== Document text ==
┄┄┄┄┄┄

CFP, ICMA-Sponsored Session at AAH 2024, Bristol UK: The Past, Present and Future of Medieval Art in the British Isles, due 10 November 2023

CALL FOR PAPERS

The Past, Present and Future of Medieval Art in the British Isles
due 10 November 2023

Association for Art History Annual Conference
3-5 April 2024
Bristol, United Kingdom
University of Bristol

Organized by
Matthew M. Reeve, Queen’s University, Canada, matthew.reeve@queensu.ca
Amanda Luyster, College of the Holy Cross, Worcester, United States, aluyster@holycross.edu

Where are we with writing the history of British medieval art? The arts of medieval Britain once had a peripheral place in broader histories of medieval art where they were frequently understood as passive receptors of Continental influence. Much scholarship has challenged this view and reframed British art as a vital component of European and even global Medieval art. But “British art” was never monolithic: it was created by diverse linguistic, religious, and artistic cultures (Welsh, Norman, etc). These diverse cultures and their art production were shaped and reshaped by colonial encounter from the mission of Augustine and the Viking incursions through the Norman and Edwardian conquests, and yet they retained their cultural, linguistic and artistic complexity. “British art” was also inherently international: the importation of relics and ars sacra during the crusades, the export of luxury goods such as opus anglicanum and alabaster, and the odysseys of artists from Rome to Westminster or architects from Bristol to Prague, meant that British art was framed by global networks of exchange. Recent discoveries such as the Staffordshire Hoard, the Macclesfield Psalter, and the wall paintings of St Cadoc’s, Llancarfan, and the publication of significant studies of Anglo-Saxon through Gothic art in Britain have profoundly changed the scholarly landscape and demand that we reassess some of our key ideas and approaches. This session will present research that explores British art from a range of perspectives (including historiographical), although each will reflect critically on the place of British art within medievalist art history in general.

Sessions sponsored by the ICMA with support from the Kress Foundation.

To offer a paper: Please email your paper proposals direct to the session convenor(s). You need to provide a title and abstract (250 words maximum) for a 20-minute paper (unless otherwise specified), your name and institutional affiliation (if any).

Please make sure the title is concise and reflects the contents of the paper because the title is what appears online, in social media and in the digital programme. 

For more information about the conference, click HERE.


A note about Kress Travel Grants 

 
Thanks to a generous grant from the Kress Foundation, funds may be available to defray travel costs of speakers in ICMA sponsored sessions up to a maximum of $600 for domestic travel and of $1200 for overseas travel. If a conference meets in person, the Kress funds are allocated for travel and hotel only. If a presenter is attending a conference virtually, Kress funding will cover virtual conference registration fees.

┄┄┄┄┄┄

== Data section ==
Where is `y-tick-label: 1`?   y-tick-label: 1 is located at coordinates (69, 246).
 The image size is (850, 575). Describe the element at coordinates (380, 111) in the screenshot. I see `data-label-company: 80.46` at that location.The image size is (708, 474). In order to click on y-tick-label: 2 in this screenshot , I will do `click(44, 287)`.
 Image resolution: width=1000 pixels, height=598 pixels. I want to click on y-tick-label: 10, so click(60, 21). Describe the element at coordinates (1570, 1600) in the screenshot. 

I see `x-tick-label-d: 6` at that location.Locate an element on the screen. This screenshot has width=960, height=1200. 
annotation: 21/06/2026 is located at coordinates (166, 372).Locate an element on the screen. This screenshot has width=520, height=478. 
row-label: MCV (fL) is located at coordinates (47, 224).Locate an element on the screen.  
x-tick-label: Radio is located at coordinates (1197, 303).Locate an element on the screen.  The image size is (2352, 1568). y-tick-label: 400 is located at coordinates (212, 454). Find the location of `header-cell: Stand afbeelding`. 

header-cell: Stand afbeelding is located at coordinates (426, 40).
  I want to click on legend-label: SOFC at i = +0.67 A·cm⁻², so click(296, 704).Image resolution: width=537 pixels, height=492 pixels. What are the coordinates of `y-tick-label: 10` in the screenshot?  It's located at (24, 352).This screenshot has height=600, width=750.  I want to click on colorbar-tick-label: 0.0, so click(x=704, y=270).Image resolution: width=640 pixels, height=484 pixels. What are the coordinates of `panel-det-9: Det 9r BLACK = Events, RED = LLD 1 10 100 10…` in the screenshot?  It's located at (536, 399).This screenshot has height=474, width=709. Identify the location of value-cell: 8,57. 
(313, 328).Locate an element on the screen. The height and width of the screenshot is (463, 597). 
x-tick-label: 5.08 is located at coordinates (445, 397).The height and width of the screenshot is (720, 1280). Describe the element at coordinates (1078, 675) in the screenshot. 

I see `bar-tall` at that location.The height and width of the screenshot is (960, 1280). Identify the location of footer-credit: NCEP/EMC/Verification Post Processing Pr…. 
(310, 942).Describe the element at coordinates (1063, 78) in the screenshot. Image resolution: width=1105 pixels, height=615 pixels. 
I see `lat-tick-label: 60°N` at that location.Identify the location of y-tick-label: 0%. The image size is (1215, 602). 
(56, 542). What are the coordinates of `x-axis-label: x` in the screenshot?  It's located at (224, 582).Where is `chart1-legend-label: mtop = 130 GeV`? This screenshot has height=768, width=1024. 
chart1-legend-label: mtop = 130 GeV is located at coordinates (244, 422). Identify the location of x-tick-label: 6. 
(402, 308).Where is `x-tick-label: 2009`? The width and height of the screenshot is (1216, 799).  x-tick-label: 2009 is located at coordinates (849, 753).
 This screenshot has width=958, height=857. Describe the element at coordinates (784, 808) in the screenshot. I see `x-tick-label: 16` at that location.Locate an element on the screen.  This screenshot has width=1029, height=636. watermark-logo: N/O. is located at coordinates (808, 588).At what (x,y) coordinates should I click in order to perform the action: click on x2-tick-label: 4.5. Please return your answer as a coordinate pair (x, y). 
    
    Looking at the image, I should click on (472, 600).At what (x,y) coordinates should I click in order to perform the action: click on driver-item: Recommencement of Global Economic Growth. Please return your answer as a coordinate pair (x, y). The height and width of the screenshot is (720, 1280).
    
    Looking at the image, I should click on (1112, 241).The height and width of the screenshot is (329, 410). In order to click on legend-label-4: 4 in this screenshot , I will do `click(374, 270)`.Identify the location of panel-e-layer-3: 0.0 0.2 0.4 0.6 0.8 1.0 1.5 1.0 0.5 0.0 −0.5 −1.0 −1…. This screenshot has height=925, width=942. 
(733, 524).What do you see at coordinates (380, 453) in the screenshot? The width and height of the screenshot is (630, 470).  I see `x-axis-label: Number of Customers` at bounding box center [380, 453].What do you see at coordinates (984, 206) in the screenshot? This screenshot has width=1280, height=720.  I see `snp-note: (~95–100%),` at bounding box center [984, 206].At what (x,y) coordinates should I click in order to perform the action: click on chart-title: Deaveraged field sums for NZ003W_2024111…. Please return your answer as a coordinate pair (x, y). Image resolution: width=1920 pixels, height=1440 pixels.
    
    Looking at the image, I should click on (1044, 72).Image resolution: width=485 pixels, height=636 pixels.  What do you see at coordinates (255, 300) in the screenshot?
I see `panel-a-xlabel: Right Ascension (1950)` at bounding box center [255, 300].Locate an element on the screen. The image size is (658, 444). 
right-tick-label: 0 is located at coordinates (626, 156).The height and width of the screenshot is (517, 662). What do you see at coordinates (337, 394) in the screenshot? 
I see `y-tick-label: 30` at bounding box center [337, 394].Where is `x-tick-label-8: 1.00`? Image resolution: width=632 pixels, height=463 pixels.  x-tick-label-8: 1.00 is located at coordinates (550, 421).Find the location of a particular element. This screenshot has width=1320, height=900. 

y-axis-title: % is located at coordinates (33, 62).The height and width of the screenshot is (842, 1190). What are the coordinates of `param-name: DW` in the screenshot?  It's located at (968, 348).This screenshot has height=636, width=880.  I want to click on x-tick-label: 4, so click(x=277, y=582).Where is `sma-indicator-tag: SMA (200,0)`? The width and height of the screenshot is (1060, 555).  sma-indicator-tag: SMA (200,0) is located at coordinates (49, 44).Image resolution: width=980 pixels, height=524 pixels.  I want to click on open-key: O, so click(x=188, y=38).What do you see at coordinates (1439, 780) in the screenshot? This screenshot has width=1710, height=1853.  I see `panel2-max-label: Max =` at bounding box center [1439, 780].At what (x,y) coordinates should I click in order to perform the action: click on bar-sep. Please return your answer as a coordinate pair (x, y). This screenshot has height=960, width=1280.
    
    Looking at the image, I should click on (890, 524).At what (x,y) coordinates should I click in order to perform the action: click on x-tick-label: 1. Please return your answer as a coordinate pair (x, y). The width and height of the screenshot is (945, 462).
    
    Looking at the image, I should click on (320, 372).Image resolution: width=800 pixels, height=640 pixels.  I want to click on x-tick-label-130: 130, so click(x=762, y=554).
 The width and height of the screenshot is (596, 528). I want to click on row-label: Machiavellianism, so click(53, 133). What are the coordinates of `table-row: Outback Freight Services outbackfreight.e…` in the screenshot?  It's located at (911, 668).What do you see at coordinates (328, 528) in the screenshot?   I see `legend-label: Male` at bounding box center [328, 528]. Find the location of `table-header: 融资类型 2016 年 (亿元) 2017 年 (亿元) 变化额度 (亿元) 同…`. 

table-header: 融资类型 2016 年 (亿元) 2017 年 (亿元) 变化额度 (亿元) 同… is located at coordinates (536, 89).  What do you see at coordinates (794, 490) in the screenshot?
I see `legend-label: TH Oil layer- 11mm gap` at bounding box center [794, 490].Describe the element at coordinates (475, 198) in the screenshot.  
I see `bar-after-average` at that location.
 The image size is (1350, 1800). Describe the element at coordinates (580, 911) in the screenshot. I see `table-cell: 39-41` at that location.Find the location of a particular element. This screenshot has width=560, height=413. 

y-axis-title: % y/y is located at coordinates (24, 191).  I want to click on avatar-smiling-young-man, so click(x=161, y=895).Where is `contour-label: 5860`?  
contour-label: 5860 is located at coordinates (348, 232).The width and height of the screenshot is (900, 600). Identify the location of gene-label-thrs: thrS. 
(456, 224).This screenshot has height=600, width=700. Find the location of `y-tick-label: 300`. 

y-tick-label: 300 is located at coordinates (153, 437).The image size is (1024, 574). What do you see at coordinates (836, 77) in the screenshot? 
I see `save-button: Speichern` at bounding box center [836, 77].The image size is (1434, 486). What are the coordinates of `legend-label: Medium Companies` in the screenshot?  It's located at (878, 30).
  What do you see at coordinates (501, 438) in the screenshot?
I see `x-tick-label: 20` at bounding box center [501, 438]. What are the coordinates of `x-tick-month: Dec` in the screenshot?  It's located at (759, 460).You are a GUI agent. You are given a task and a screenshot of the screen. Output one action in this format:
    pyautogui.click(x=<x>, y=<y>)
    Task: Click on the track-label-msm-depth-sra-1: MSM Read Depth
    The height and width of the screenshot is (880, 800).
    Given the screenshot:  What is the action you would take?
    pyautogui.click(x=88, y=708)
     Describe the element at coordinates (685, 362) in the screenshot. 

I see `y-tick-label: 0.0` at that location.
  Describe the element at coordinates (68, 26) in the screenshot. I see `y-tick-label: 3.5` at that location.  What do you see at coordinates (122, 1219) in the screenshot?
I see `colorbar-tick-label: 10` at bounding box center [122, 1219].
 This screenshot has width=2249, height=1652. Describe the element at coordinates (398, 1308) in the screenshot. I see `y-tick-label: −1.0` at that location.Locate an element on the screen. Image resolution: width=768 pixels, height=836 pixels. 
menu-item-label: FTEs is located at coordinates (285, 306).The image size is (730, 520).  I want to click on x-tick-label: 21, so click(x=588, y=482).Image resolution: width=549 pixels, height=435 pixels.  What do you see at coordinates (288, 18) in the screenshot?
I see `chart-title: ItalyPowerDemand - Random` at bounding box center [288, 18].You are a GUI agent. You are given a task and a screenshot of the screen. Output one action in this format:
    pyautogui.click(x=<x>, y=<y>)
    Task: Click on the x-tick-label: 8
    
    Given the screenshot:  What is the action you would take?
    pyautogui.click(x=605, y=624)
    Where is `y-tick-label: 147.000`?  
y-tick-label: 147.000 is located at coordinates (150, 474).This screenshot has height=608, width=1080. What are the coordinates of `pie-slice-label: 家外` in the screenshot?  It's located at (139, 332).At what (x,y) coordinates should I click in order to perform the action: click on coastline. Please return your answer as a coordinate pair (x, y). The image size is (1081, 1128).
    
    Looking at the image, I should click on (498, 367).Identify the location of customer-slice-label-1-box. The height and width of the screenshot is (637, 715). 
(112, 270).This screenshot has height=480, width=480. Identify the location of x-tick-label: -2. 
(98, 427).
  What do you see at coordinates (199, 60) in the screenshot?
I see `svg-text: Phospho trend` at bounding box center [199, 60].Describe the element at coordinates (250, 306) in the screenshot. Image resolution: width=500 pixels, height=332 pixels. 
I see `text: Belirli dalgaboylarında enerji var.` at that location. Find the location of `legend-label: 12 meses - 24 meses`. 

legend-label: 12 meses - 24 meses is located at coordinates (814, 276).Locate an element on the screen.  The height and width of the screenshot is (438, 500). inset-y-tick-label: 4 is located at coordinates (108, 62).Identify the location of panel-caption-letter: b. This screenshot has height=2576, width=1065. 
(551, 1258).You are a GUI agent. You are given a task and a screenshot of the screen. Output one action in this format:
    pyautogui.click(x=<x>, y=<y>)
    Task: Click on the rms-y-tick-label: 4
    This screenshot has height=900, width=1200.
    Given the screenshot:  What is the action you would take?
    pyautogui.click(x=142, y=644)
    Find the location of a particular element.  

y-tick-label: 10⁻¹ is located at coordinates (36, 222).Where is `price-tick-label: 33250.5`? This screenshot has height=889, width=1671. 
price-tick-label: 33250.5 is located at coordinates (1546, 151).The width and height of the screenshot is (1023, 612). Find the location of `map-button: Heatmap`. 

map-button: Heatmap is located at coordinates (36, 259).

┄┄┄┄┄┄

== Your goal ==
Using the call for papers on medieval art in the British Isles, answer these:
(a) Which university hosts the conference?
(b) What is the maximum word count for an abstract?
(c) Up to what amount can Kress funds cover for overseas travel?

== Answer to the exercise ==
(a) The University of Bristol
(b) 250 words
(c) $1200